# Document extract:
For Laura Arias, Mother's Day this year will be bittersweet. She will celebrate the day with her newborn baby, but she would only be able to see her other two children via video call. While Arias is in Trinidad, one of her children is in her homeland, Venezuela, and one is in Colombia.
Their children in different countries is a reality faced by hundreds of Venezuelan migrant women.
Arias's daughter, Fabiola Valentina, is 11; her son, Diego Alejandro is seven. The baby, Alaia Montserrat is two weeks old.
With Alaia Montserrat snugly in her arms, Arias spoke to Newsday about her decision to leave Venezuela. “Opening the fridge and seeing we only had a tomato to eat with salt was what forced me to separate my family and face the challenge to come to TT," she said.
"Five years ago, everything was going well (in Venezuela) with the father of my son, Diego Alejandro, but the protests, looting and the severe economic crisis forced many businesses to close and with that we were left without jobs," said Arias.
In the midst of economic problems, Diego Alejandro had an accident in which he hit his head. That triggered seizures, medical treatment for which was difficult for the family to get in Venezuela.
“Diego's father and I decided to go to Colombia to work and to seek medical solutions to Diego's problems. We couldn't all leave, that's why my daughter, Fabiola Valentina stayed in Venezuela with her paternal grandmother,” she said.
A few months later, Arias returned to Venezuela, because she could not be separated from her daughter for that long.
“My son...stayed with his father and his grandmother and I returned to Venezuela. But things in Venezuela were getting worse and when I saw we had nothing in my fridge, I thought of my children and decided to leave the country again, this time (I went) to Curacao,” said Arias.
In Curacao a friend told her about TT, a better economic and social destination for Venezuelan migrants.

# Work task 1:
For each statement about the article on Laura Arias, answer yes or no and quote the words of the article that decide it: (a) Arias's daughter stayed in Venezuela with her paternal grandmother; (b) Diego Alejandro is eleven years old; (c) a friend in Curacao told Arias about TT.
# Work task 2:
According to the article about Laura Arias, what triggered Diego Alejandro's seizures?
# Work task 3:
Resume the article about Laura Arias, picking up right after its final sentence.
The listing that comes after the article about Laura Arias is separate material.

# Information provided:

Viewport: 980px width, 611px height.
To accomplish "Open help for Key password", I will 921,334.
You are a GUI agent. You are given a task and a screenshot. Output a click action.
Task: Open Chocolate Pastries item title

# Written reply 1:
(a) Yes: "my daughter, Fabiola Valentina stayed in Venezuela with her paternal grandmother"
(b) No: "her son, Diego Alejandro is seven"
(c) Yes: "In Curacao a friend told her about TT"

# Written reply 2:
An accident in which he hit his head.

# Written reply 3:
“It was painful, my daughter (went) on her knees asked me not to leave her again, but I had to do it for her and for Diego, in order to help them. I came to TT on May 27, 2018 I remember that date as if it were yesterday. Since then three years have passed and (I see) my children only through video calls,” said Arias, tearfully.
Here, she met her current partner and father of her baby, another Venezuelan migrant. But she hopes to be reunited with her other two children.
"Now I have one more hope, a third child to fight for, although there is not a day goes that (I don't blame myself) for being separated from Fabiola and Diego. But life is...hard and we must continue to advance by ourselves," she said.
In Venezuela, Arias worked at a locksmith store; here, she is an assistant at a gyros restaurant in San Juan.
She does not lose hope of having all her children in the same place at the same time.
“I want to enjoy my three children as a united family, to be able to take them to school, to sit at the same table to eat and to be able to kiss them good night. I know God will help me as a mother,” said Arias.
She, as well as hundreds of Venezuelan migrant mothers in TT, hope for more changes in the TT's immigration policies which will support family reunification, especially for mothers who had to leave their children behind.